Exercise:
The result should hold only the lines from the one with "Click the purple 0.61M volume average label" through the final line of the data below, transcribed exactly, pictures left out.

Data for the task:
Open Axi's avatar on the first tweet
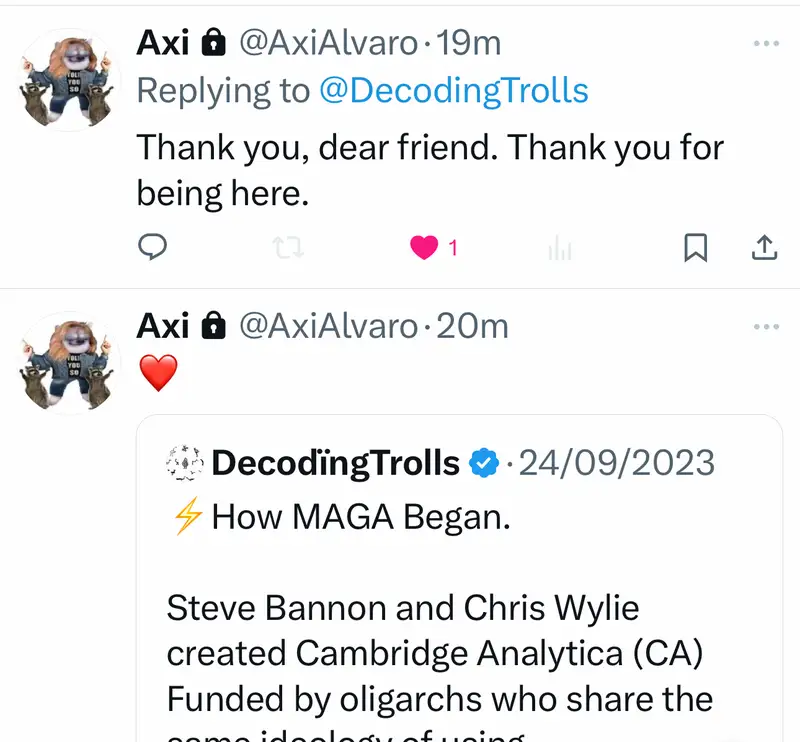The width and height of the screenshot is (800, 742). pos(70,79)
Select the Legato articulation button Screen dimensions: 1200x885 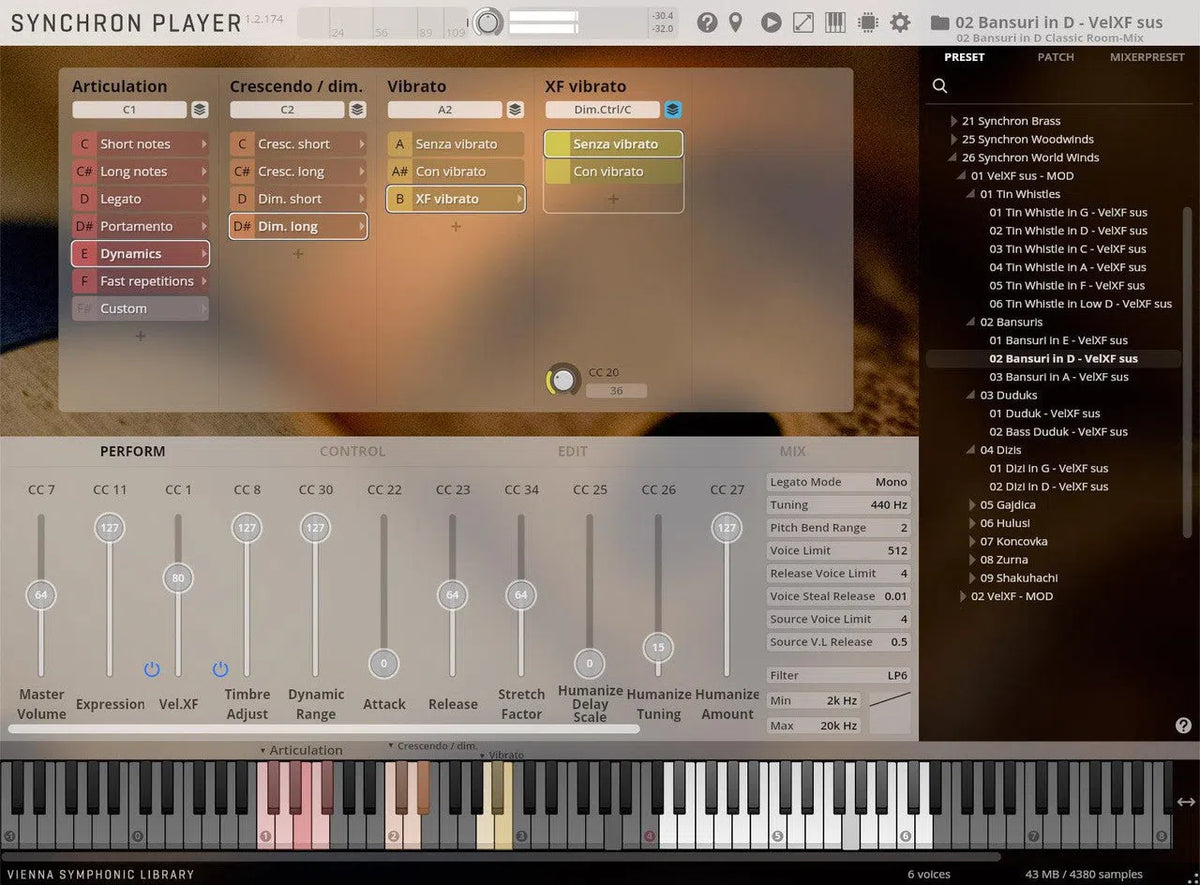(140, 199)
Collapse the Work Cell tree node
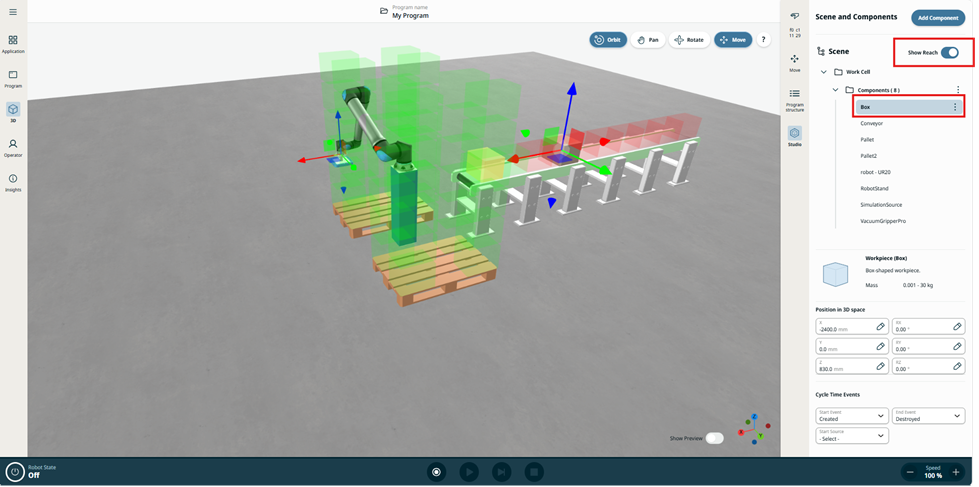Image resolution: width=979 pixels, height=487 pixels. click(824, 72)
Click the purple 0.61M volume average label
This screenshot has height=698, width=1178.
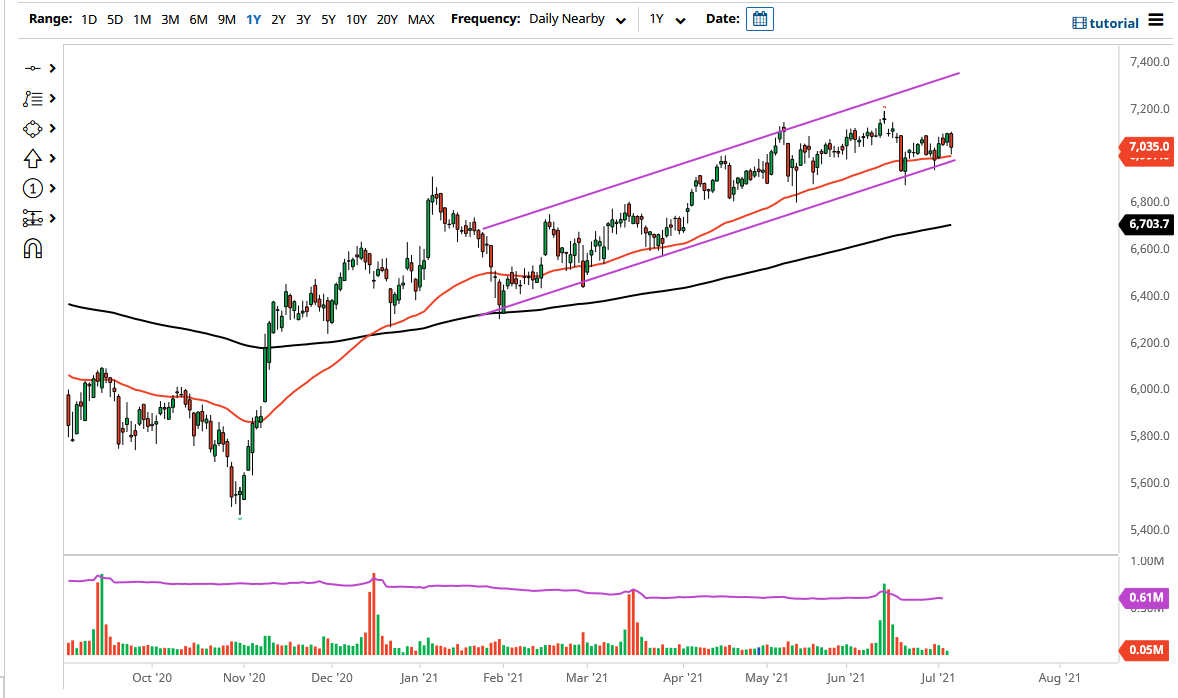pos(1145,597)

Result:
Click the purple 0.61M volume average label
This screenshot has height=698, width=1178.
pos(1145,597)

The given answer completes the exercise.